▸ What you need to do
1. Rewrite the paragraph of the manufacturing passage that begins "Shrinking demand is found" as a bulleted list, keeping each product category and its percentage drop.
2. Quote the manufacturing passage word for word from "Facts such as" to "for American manufacturers.".

▸ Passage provided
▬▬▬

Shrinking demand is found in orders falling by 1.1 percent for durable goods, such as motor vehicles, heavy machinery and iron and steel, and by 1.5 percent for non-durable goods, products such as oil and chemicals.  Orders for motor vehicles fell by 2 percent, orders for heavy machinery plunged by 12.3 percent, and orders for iron and steel fell by 2.3 percent.

Facts such as these are simply the facts.  The questions come from causes and solutions which are far from simple.  To find the root causes to our current manufacturing slump requires looking at what has caused the overall economy of the United States to be teetering on the edge of disaster which includes our dependency on the Federal Reserve Bank, government regulations that cripple American manufacturing, and our government’s lopsided dealings with the World Trade Organization (WTO) which has flooded our markets with cheap, and cheaply made, foreign products such as the torrent of clothes, electronics, toys, pet foods, and other products surging out of China, and made fair trade difficult for American manufacturers.

By allowing a private bank, the Federal Reserve, or “The Feds,” our central bank run by unelected officials who are not required to be open or accountable to anyone, to continue to increase the money supply, our government continues to make each dollar worth less so the cost of raw materials for manufacturers continues to increase and the buying power of the American consumer decrease.  Why would our Congress do such an illogical thing? The answer seems fairly obvious, our politicians appear to be intent on spending America into bankruptcy, and the Feds are happy to print money to assist them in running up our more than nine trillion dollar debt, much of which is owed to them and their cronies, the central banks of China and Saudi Arabia.  Then, of course, our government’s solution to “our” debt is always higher taxes and less tax breaks for companies and individuals alike, which in turn lowers profits for companies and decreases the spendable cash of American consumers.

The huge numbers of new government regulations that have been imposed over the last four decades have further crippled American manufacturing companies’ ability to be competitive on the world market.  A 2003 study by the National Association of Manufacturers Businesses (NAM) showed that the cost to American manufacturers for environmental, addition business taxes, health care and OSHA compliance was $160 billion. In 2003, these costs were about 22.4 percent higher for American manufacturers than for their foreign competitors, and with the rising cost of energy and the falling dollar, our manufacturers face an even greater disadvantage over their competitors. It would seem, however, that the importance of manufacturing as a major backbone of our economy and our true defense against recession is beyond the comprehension of our brilliant Washington policymakers and the three comrades that main stream media hails as our only presidential candidates.

Our government’s dealings with the WTO has flooded our markets with cheap, and cheaply made, foreign products such as the torrent of clothes, electronics, toys, pet foods, and other products surging out of China and has dictated import and export regulations that put our manufacturers at a distinct disadvantage. The WTO, established in 1995, establishes and enforces rules for global trading. As long as we remain a member, the United States is subject to WTO disciplines on its own "market access" trade laws. The WTO has ruled that the steel tariffs imposed by President Bush were illegal. This ruling was the sixth consecutive major loss in safeguard cases for the United States at the WTO. The trade panel also awarded Europe the right to impose $4 billion worth of trade sanctions against the United States for giving tax breaks to American exporters through foreign sales corporations. In its first decision on an Internet-related dispute, the WTO ruled that the United States policy prohibiting online gambling violates international trade law.  When an organization from abroad starts dictating American internal policies and laws and crippling our manufacturers, our politicians should reconsider our involvement with the WTO.

While a strong U.S. manufacturing sector is critical to pulling our country out of its economic woes, few of our politicians appear capable of comprehending that sending our best blue collar jobs overseas creates consumer havoc here.  What our politicians need to do is to stop letting the Feds print money that drives us deeper in debt and ensure that the economic and political freedoms that let true capitalism work are in place for our country’s manufacturers and let the best workforce in the world get to work.  The American consumer and worker must also take on some responsibility and quit buying low dollar, and perhaps deadly as we have seen in the recalls of the last year, foreign products and demand American products.

▬▬▬

▸ Recorded information
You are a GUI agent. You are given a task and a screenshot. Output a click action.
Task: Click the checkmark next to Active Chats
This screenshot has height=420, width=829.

▬▬▬

▸ Final answers
1.
- Durable goods orders (such as motor vehicles, heavy machinery, and iron and steel) fell 1.1 percent.
- Non-durable goods orders (products such as oil and chemicals) fell 1.5 percent.
- Motor vehicle orders fell 2 percent.
- Heavy machinery orders plunged 12.3 percent.
- Iron and steel orders fell 2.3 percent.

2.
Facts such as these are simply the facts.  The questions come from causes and solutions which are far from simple.  To find the root causes to our current manufacturing slump requires looking at what has caused the overall economy of the United States to be teetering on the edge of disaster which includes our dependency on the Federal Reserve Bank, government regulations that cripple American manufacturing, and our government’s lopsided dealings with the World Trade Organization (WTO) which has flooded our markets with cheap, and cheaply made, foreign products such as the torrent of clothes, electronics, toys, pet foods, and other products surging out of China, and made fair trade difficult for American manufacturers.